The Washington Academy of Sciences was incorporated in 1898 as an
affiliation of eight Washington D.C. area scientific societies. The
formation of the Academy culminated a decade of planning under the
leadership of the Philosophical Society of Washington. The founders
included Alexander Graham Bell and Samuel Langley, Secretary of the
Smithsonian Institution. The purpose of the new Academy was to encourage
the advancement of science and “to conduct, endow, or assist
investigation in any department of science”. That purpose guided the
Academy throughout its first 100 years and will continue to be its guide
through the coming century.
From 1987 to
2011, when Peg retired, she was president of Vertech, Inc. a
telecommunications consulting company. Earlier, she was Chief, Program
Development for the Institute for Computer Sciences and
Technology/National Bureau of Standards.
She has been the
recipient of a
number of awards.
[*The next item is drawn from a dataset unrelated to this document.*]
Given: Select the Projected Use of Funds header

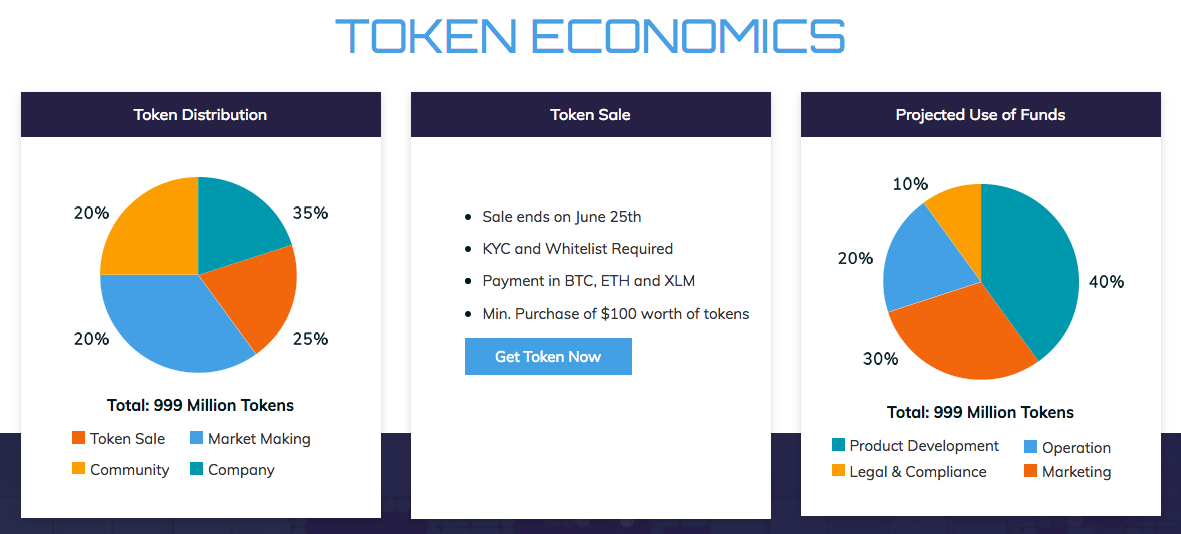Looking at the screenshot, I should point(981,114).
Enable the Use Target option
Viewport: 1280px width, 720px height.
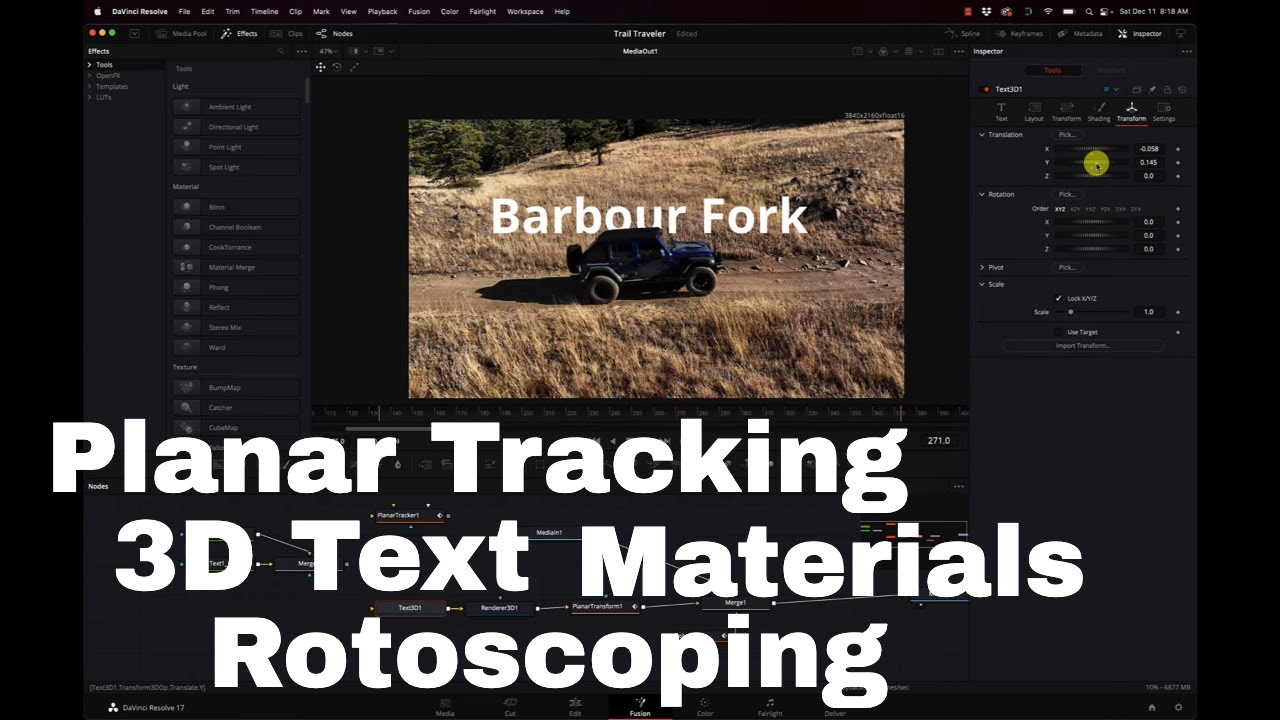[1060, 331]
While at the Institute of Computer Sciences and
Technology, she received the Federal Laboratory Consortium Award for
Excellence in Technology Transfer and a U.S. Department of Commerce
Science and Technology Fellowship; she earned the Broadcast Industry
Silver Anniversary Broadcast Preceptor Award for work done when she was
a research associate at the Cable Television Information Center/Urban
Institute; she was a Fellow-in-Residence at the Office of
Telecommunications Policy/Executive Office of the
President.
Peg is the coauthor of a textbook on public management,
Government
Oversight and Evaluability Assessment, and is about to publish
(2012)
her
first mystery novel which will be titled Me Tarzan, You Dead.